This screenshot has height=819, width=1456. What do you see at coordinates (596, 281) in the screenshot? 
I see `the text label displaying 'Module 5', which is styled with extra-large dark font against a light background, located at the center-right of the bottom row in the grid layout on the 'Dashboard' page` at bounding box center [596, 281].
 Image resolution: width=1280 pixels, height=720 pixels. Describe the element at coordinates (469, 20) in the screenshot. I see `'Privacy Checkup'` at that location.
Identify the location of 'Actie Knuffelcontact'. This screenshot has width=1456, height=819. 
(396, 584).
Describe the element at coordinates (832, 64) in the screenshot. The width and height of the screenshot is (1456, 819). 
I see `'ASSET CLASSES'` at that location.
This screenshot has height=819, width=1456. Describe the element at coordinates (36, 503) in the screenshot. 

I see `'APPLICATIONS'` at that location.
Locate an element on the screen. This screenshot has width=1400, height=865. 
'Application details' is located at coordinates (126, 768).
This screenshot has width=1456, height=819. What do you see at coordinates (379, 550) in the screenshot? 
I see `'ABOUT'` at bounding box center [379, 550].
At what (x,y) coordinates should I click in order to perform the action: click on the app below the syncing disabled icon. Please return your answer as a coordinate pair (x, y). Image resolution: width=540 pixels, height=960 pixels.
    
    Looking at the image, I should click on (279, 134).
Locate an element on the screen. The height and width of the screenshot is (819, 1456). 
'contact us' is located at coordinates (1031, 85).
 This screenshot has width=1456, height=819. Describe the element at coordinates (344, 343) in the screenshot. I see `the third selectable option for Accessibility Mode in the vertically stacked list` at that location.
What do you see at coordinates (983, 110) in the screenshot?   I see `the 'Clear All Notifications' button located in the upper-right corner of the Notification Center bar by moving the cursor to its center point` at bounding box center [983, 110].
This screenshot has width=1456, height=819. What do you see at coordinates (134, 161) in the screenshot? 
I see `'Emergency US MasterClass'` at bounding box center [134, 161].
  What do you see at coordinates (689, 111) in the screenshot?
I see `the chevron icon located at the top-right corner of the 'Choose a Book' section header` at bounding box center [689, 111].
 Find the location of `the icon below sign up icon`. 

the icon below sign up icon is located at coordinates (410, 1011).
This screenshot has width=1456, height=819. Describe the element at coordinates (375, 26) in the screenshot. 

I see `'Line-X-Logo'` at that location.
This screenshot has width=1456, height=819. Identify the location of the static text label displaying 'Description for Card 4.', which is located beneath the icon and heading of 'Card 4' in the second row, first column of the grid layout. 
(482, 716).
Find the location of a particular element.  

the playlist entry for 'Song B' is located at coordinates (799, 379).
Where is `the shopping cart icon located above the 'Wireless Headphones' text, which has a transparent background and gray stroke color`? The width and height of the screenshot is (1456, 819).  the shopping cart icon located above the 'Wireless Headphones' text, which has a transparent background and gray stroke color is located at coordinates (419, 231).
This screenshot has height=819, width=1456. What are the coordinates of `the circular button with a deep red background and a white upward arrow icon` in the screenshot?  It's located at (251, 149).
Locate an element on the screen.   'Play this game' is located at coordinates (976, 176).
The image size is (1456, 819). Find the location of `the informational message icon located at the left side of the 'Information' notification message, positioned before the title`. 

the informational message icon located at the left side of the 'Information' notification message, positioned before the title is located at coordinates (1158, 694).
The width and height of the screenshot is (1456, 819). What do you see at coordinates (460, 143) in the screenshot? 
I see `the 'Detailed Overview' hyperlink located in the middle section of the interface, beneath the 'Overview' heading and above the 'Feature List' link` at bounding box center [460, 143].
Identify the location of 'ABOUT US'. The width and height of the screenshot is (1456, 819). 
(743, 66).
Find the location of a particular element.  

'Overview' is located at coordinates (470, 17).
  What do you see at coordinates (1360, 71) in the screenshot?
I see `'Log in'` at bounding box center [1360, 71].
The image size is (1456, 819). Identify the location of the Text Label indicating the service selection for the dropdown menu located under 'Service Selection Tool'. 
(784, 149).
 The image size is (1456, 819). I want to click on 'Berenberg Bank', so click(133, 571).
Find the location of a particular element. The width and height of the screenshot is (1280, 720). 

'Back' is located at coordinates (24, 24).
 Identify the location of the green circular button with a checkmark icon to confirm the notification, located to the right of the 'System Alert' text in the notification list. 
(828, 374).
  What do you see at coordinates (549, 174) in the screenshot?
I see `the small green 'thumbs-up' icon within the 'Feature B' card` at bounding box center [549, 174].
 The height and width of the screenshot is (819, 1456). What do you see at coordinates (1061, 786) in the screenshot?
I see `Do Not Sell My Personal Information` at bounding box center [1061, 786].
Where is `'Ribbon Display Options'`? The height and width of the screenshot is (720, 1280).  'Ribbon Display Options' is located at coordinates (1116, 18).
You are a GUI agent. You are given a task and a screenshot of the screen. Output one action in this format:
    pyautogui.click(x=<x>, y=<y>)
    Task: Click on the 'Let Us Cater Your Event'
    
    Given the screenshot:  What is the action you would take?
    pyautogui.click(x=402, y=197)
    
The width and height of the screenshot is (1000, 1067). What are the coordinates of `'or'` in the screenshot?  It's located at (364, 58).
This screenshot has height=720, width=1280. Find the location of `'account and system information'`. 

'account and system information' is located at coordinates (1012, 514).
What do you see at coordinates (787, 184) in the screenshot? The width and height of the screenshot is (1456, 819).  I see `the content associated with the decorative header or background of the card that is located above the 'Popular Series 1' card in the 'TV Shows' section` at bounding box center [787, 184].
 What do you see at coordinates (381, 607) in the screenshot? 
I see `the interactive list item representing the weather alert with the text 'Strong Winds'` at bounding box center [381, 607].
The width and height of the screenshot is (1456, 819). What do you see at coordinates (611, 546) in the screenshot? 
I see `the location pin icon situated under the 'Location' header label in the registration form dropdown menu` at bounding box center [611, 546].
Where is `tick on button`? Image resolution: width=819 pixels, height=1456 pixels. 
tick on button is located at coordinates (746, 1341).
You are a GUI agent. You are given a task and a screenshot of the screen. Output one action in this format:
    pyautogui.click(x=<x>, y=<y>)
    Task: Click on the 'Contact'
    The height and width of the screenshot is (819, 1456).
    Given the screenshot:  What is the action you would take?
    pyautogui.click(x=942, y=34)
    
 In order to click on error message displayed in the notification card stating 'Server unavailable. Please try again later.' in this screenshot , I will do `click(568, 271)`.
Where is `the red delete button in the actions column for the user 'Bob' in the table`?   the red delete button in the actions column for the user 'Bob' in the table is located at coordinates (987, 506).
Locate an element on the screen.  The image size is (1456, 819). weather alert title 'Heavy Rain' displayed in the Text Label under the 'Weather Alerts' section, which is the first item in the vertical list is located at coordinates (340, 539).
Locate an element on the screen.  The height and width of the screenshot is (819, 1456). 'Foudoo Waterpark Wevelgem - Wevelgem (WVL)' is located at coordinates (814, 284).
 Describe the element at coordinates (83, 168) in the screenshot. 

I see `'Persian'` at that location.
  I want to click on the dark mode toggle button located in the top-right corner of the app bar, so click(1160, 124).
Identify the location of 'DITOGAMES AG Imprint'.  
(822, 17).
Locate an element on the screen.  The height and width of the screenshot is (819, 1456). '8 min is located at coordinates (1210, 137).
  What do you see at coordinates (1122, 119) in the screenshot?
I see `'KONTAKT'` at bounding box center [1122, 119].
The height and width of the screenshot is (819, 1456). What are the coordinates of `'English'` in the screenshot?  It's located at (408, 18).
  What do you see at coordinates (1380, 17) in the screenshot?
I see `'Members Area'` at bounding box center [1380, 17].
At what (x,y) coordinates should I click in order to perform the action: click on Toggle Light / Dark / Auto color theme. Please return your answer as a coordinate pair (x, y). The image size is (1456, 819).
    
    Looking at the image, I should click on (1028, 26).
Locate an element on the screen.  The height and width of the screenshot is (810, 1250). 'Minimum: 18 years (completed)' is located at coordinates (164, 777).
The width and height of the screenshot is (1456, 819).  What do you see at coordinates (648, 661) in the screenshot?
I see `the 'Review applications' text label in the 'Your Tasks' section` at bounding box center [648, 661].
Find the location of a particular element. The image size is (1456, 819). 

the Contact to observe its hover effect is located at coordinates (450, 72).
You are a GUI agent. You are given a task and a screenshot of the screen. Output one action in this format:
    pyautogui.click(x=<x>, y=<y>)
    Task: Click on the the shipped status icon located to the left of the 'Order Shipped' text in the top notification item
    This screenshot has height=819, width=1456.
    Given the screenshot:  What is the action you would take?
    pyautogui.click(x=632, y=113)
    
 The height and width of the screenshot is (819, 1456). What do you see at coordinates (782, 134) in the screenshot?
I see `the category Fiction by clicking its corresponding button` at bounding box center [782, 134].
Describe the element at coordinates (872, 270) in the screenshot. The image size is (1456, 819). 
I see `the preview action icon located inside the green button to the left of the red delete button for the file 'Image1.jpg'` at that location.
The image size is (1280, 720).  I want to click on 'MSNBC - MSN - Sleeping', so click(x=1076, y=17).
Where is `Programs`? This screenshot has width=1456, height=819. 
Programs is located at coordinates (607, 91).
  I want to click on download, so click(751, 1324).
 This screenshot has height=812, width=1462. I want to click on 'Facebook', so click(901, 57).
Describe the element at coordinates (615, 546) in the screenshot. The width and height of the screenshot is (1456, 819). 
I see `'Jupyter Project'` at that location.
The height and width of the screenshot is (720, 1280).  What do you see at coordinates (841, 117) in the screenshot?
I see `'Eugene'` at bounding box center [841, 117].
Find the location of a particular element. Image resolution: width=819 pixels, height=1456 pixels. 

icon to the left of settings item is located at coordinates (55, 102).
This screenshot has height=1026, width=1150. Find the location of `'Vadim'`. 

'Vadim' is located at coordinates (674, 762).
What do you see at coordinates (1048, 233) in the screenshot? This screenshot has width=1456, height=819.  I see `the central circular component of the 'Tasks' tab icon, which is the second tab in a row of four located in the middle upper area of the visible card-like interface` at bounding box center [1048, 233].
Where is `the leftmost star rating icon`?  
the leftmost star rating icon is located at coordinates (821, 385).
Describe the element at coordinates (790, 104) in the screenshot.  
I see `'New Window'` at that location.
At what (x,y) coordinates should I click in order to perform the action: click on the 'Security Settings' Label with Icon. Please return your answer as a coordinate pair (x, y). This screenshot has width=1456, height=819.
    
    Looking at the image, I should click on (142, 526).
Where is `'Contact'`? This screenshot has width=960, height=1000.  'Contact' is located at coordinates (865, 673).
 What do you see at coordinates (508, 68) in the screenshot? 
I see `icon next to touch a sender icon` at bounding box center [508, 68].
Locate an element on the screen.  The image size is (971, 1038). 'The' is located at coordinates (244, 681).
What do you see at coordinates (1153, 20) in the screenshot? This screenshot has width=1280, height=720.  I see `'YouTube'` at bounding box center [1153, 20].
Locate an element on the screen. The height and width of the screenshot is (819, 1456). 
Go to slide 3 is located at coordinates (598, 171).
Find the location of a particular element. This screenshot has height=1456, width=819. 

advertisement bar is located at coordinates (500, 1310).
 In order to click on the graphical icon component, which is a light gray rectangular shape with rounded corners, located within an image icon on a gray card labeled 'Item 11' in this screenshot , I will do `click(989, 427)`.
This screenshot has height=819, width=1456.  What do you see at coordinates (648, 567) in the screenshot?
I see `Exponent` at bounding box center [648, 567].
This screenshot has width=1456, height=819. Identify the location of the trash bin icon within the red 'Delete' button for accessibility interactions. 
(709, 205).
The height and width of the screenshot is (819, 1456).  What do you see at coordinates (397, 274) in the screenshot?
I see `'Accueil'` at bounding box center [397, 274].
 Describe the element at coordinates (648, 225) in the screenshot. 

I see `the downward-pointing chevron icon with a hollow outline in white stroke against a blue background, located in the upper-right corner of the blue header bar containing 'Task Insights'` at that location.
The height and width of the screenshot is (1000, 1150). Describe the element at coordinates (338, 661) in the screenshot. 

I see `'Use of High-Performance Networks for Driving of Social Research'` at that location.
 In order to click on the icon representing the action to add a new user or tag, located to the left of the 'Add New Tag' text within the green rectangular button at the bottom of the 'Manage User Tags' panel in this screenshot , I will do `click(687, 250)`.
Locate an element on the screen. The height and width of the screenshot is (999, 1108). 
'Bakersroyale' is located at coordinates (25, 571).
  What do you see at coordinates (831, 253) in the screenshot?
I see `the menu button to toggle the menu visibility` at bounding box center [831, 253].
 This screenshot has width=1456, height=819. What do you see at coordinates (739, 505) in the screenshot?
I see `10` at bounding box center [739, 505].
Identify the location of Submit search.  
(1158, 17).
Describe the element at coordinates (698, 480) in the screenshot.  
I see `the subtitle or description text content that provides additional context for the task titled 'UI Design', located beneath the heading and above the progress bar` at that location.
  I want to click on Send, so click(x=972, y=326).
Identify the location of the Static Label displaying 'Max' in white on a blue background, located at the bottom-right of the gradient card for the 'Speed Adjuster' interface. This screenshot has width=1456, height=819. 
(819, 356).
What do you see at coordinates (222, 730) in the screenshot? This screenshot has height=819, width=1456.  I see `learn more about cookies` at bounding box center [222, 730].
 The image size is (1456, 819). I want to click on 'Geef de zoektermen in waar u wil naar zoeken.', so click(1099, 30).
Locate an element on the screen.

TASK OBJECTIVE → Rewrite the records from their first line through the line containing "coordinates (344, 343)", replacing "Locate an element on the screen" with "Find an element on the screen" and leaving everything else unchanged.

RESPONSE FOR THIS EXERCISE →
This screenshot has height=819, width=1456. What do you see at coordinates (596, 281) in the screenshot? 
I see `the text label displaying 'Module 5', which is styled with extra-large dark font against a light background, located at the center-right of the bottom row in the grid layout on the 'Dashboard' page` at bounding box center [596, 281].
 Image resolution: width=1280 pixels, height=720 pixels. Describe the element at coordinates (469, 20) in the screenshot. I see `'Privacy Checkup'` at that location.
Identify the location of 'Actie Knuffelcontact'. This screenshot has width=1456, height=819. 
(396, 584).
Describe the element at coordinates (832, 64) in the screenshot. The width and height of the screenshot is (1456, 819). 
I see `'ASSET CLASSES'` at that location.
This screenshot has height=819, width=1456. Describe the element at coordinates (36, 503) in the screenshot. 

I see `'APPLICATIONS'` at that location.
Find an element on the screen. This screenshot has width=1400, height=865. 
'Application details' is located at coordinates (126, 768).
This screenshot has width=1456, height=819. What do you see at coordinates (379, 550) in the screenshot? 
I see `'ABOUT'` at bounding box center [379, 550].
At what (x,y) coordinates should I click in order to perform the action: click on the app below the syncing disabled icon. Please return your answer as a coordinate pair (x, y). Image resolution: width=540 pixels, height=960 pixels.
    
    Looking at the image, I should click on (279, 134).
Find an element on the screen. The height and width of the screenshot is (819, 1456). 
'contact us' is located at coordinates (1031, 85).
 This screenshot has width=1456, height=819. Describe the element at coordinates (344, 343) in the screenshot. I see `the third selectable option for Accessibility Mode in the vertically stacked list` at that location.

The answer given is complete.